---- Provided records
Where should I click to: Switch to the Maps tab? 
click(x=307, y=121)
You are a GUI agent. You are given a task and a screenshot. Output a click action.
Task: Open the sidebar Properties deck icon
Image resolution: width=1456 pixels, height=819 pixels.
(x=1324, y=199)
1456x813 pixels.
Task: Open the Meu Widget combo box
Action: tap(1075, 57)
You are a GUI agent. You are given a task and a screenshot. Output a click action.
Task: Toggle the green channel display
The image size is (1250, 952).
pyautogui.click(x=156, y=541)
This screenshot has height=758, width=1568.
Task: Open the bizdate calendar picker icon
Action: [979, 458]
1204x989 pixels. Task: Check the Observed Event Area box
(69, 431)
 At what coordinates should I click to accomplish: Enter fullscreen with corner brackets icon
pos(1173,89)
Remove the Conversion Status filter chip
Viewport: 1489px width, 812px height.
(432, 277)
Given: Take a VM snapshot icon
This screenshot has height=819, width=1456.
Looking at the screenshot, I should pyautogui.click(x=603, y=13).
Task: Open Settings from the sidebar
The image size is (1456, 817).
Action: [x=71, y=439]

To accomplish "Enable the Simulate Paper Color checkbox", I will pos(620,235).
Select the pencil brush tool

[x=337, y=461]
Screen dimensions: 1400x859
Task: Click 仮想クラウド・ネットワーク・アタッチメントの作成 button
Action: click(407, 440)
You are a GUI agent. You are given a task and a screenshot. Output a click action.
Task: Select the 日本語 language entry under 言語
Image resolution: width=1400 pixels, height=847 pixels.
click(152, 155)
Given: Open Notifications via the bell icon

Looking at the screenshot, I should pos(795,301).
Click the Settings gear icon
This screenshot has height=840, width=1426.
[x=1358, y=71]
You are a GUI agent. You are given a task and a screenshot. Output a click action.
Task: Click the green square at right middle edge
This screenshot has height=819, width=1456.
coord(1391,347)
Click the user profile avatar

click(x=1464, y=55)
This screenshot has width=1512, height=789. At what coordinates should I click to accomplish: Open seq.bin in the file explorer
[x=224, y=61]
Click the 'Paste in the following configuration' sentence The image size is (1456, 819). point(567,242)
--------
▶ _What you are asked to do_: Print the records above in full, exactly.

▶ _Solved problem_:
Where should I click to: Switch to the Maps tab? 
click(x=307, y=121)
You are a GUI agent. You are given a task and a screenshot. Output a click action.
Task: Open the sidebar Properties deck icon
Image resolution: width=1456 pixels, height=819 pixels.
(x=1324, y=199)
1456x813 pixels.
Task: Open the Meu Widget combo box
Action: tap(1075, 57)
You are a GUI agent. You are given a task and a screenshot. Output a click action.
Task: Toggle the green channel display
The image size is (1250, 952).
pyautogui.click(x=156, y=541)
This screenshot has height=758, width=1568.
Task: Open the bizdate calendar picker icon
Action: [979, 458]
1204x989 pixels. Task: Check the Observed Event Area box
(69, 431)
 At what coordinates should I click to accomplish: Enter fullscreen with corner brackets icon
pos(1173,89)
Remove the Conversion Status filter chip
Viewport: 1489px width, 812px height.
(432, 277)
Given: Take a VM snapshot icon
This screenshot has height=819, width=1456.
Looking at the screenshot, I should pyautogui.click(x=603, y=13).
Task: Open Settings from the sidebar
The image size is (1456, 817).
Action: [x=71, y=439]

To accomplish "Enable the Simulate Paper Color checkbox", I will pos(620,235).
Select the pencil brush tool

[x=337, y=461]
Screen dimensions: 1400x859
Task: Click 仮想クラウド・ネットワーク・アタッチメントの作成 button
Action: click(407, 440)
You are a GUI agent. You are given a task and a screenshot. Output a click action.
Task: Select the 日本語 language entry under 言語
Image resolution: width=1400 pixels, height=847 pixels.
click(152, 155)
Given: Open Notifications via the bell icon

Looking at the screenshot, I should pos(795,301).
Click the Settings gear icon
This screenshot has height=840, width=1426.
[x=1358, y=71]
You are a GUI agent. You are given a task and a screenshot. Output a click action.
Task: Click the green square at right middle edge
This screenshot has height=819, width=1456.
coord(1391,347)
Click the user profile avatar

click(x=1464, y=55)
This screenshot has width=1512, height=789. At what coordinates should I click to accomplish: Open seq.bin in the file explorer
[x=224, y=61]
Click the 'Paste in the following configuration' sentence The image size is (1456, 819). point(567,242)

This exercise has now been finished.